* [Task description]: From the listing below, pull out all lines with "axis" in them.

────────────────────

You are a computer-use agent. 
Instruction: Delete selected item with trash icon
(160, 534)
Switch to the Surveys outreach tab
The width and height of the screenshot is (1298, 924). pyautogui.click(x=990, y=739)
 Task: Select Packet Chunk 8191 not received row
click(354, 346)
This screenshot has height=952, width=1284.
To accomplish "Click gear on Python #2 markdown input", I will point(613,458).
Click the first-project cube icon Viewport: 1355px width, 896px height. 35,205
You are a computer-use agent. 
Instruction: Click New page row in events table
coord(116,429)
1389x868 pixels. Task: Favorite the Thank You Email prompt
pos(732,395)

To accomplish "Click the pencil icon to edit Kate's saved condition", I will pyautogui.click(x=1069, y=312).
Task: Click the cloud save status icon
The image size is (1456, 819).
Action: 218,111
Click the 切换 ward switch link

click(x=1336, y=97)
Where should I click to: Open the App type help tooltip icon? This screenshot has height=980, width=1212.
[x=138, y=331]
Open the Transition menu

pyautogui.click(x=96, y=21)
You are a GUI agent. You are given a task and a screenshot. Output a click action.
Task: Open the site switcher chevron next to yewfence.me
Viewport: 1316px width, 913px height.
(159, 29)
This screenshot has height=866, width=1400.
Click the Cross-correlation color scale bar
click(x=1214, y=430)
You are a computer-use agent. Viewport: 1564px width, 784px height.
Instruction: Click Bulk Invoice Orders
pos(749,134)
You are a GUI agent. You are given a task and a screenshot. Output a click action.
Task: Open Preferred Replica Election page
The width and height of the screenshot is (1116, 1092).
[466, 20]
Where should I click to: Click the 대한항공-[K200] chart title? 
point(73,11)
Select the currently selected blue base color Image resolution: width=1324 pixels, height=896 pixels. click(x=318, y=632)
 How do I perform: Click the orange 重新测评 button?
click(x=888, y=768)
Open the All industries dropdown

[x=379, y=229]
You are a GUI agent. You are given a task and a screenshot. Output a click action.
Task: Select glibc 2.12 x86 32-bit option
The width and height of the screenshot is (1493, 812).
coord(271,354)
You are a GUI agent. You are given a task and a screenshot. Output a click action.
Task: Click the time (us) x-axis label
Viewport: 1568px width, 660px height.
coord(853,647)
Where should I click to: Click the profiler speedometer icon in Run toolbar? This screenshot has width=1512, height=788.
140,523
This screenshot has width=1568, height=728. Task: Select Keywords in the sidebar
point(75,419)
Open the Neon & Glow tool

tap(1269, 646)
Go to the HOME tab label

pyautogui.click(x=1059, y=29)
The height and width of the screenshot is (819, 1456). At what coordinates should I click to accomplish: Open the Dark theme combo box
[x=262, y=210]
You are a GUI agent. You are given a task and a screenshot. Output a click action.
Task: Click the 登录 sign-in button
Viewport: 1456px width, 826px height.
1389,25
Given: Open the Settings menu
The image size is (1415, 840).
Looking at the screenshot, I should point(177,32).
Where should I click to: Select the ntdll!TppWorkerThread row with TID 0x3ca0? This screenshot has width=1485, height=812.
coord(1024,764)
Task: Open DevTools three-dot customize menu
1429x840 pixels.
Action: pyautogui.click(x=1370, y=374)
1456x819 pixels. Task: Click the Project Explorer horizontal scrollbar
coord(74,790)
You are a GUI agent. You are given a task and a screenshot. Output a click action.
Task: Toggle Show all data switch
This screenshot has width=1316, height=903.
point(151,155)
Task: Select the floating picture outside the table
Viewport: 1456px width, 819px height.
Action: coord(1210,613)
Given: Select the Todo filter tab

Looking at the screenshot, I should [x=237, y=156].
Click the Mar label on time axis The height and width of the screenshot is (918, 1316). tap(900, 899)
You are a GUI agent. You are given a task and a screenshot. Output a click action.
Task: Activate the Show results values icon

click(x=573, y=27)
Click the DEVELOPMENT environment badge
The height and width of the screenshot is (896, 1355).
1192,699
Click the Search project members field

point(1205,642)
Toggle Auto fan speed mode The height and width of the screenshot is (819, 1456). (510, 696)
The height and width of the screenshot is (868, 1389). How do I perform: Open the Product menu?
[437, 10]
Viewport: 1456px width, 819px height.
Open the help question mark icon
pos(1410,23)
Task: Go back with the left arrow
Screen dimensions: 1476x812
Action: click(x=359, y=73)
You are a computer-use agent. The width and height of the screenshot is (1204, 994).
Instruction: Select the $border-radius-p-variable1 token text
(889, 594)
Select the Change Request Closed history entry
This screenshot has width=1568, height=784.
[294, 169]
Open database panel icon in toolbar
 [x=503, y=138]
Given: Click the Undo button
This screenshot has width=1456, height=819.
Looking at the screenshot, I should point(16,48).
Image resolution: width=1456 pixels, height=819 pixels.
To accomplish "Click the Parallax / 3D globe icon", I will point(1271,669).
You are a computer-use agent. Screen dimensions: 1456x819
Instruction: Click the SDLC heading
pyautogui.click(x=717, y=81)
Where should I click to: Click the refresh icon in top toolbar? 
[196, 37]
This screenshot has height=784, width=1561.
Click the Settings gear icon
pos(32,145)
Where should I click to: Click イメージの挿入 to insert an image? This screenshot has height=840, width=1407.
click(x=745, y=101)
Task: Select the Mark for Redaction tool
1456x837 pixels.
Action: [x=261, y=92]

────────────────────

* [Response to this exercise]:
Task: Click the time (us) x-axis label
Click the Mar label on time axis The height and width of the screenshot is (918, 1316). tap(900, 899)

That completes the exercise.